怖がっていると思って頭を撫でようとしたなんて、絶対にバレるわけにはいかない。
「相変わらず酷いですね! 手を出す直前だったくせに! この天邪鬼めー!」
「うるさい。黙れ。飯にするぞ。あとこの魔石をしまっとけ」
手に持った魔石をルナの傍に置く。
ルナはその魔石を言われた通りハコにしまうと、干し肉とパンと水を取り出す。
「あの、何でさっきの魔物は消えたんですか?」
「お前、ダンジョンは初めてか?」
「ダンジョン? 遺跡のことですか? であれば2回目ですけど」
「ちょっと違うな。ダンジョンは魔力濃度が高くなった結果に生じるものだ。遺跡であっても、魔力濃度が高くなければただの遺跡でしかない」
「ここの遺跡は、ダンジョン化しているということですか?」
「そういうことだ。そして、ダンジョンの魔物は殺すと実体がなくなり魔石だけになる。さっきのやつみたいにな」
ダンジョンの魔物は死ぬと身体が霧のように消える。
これは少しでも魔力をダンジョンに還元し、新たな魔物を作る糧になっているからだと言われている。
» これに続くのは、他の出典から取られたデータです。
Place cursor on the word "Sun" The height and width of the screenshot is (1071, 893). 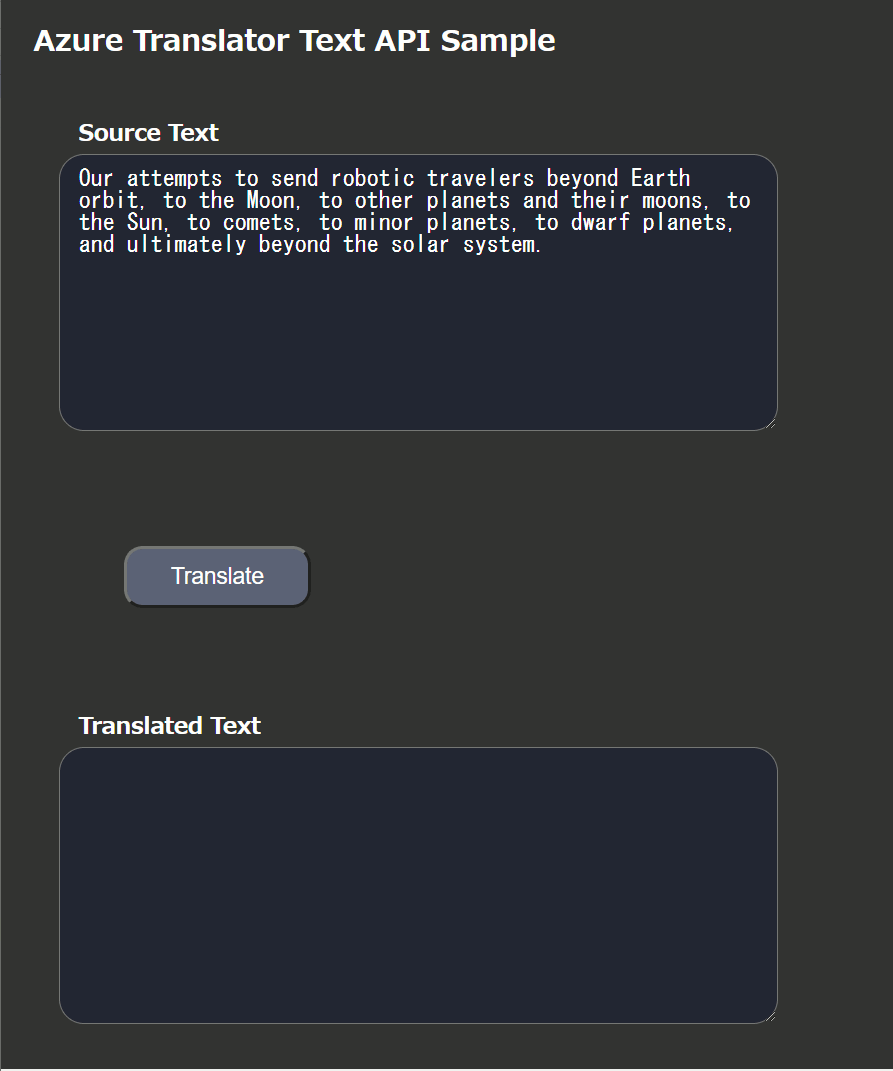(144, 223)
「魔物は生態系関係なく、ダンジョンの魔力から生じているということですか?」
「ダンジョン化した場所は、そういうことになる」
「原因となる魔力濃度の高まりっていうのは、魔力の高い魔物が原因と考えていいんですか?」
「それだけじゃないがな。魔装具もダンジョン化の原因となり得る」
それはつまり――
「ここに魔装具がある可能性が高いということですね」
「もしくは、ドラゴン並みの魔物がいるかだ」
ドラゴン、という言葉にルナの肩がピクリと震える。
「ソルさんは……ドラゴン相手でも勝てますか?」
「今は無理だな。俺は魔力がないから魔法が使えない」
「え? ソルさん、魔力がないのですか?」
「あぁ、ない」
ルナはソルが告げた魔力ゼロという言葉に開いた口が塞がらない。
魔力ゼロであの強さであることが、ルナにとっては衝撃だったのだ。
しかし、強いとは言えドラゴンの火炎には魔法防御が必須となるし、魔力に覆われた強靭な外皮を斬るにも魔力を通す魔装具の武器が必要となる。
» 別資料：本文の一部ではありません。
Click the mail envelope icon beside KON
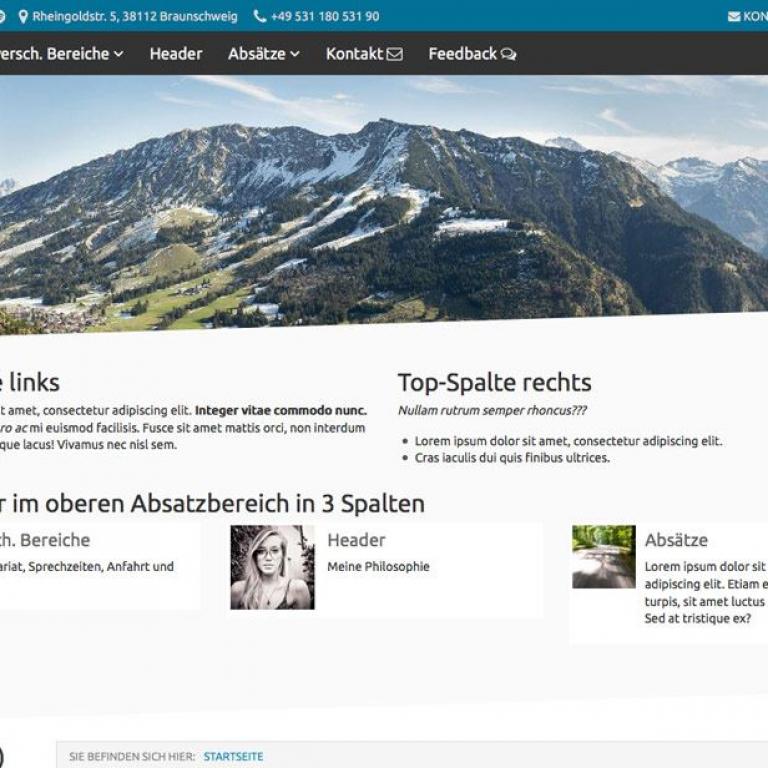768x768 pixels. 734,17
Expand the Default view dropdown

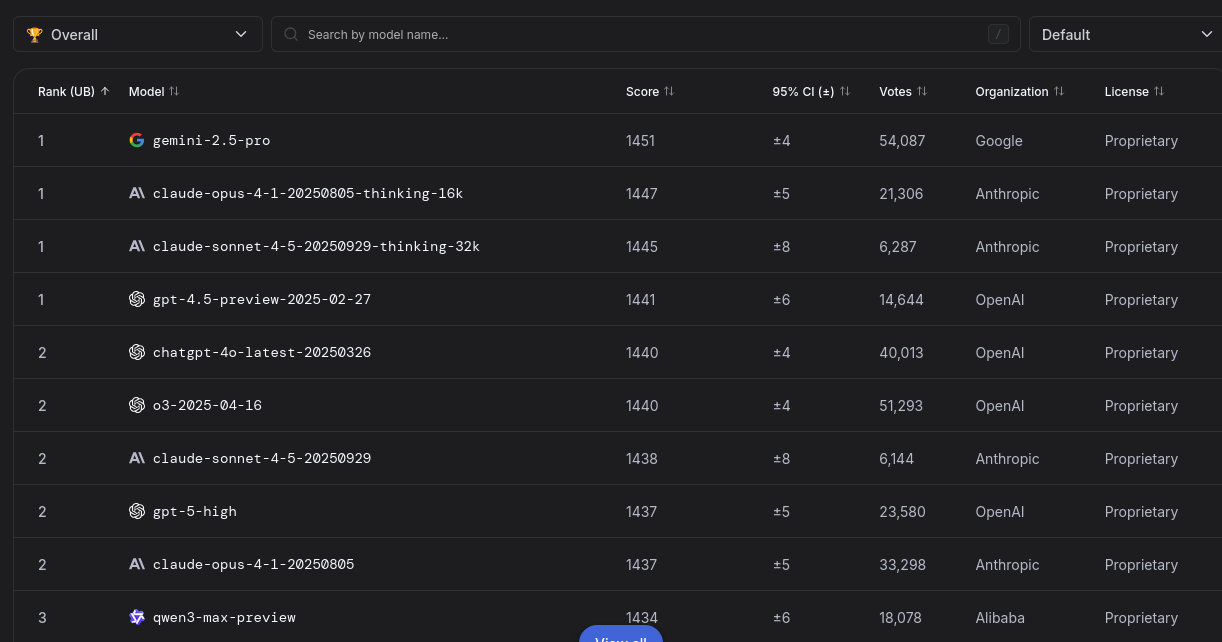[1124, 34]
つまり、どの道、魔力のないソルには勝ち目がないのだ。
「じゃあもしここのダンジョン化の理由がドラゴンだとしたら……」
「残念ながら、逃げるしかないな」
幸いにもソルはスピードには自信があるし、ルナもハコ渡りを持っている。
逃げるとなれば無事に逃げられる想定なのだ。
「だから俺が逃げると決めたら、さっきみたいに戦うような真似はするなよ。お前がハコ渡りで逃げようとしなければ、俺がお前を担ぐことになる」
「大丈夫です、わかってます」
「まぁ深淵の森付近でドラゴンを見かけたなんて話は聞いたことがない。大丈夫だとは思っている」
「原因は魔装具であって欲しいですね」
言葉には深刻さが滲み出ながらも、干し肉とパンを頬張りながら喋るルナには、今ひとつ緊張感が感じられない。
コイツはある意味大物かもしれない、そう思うソルなのだった。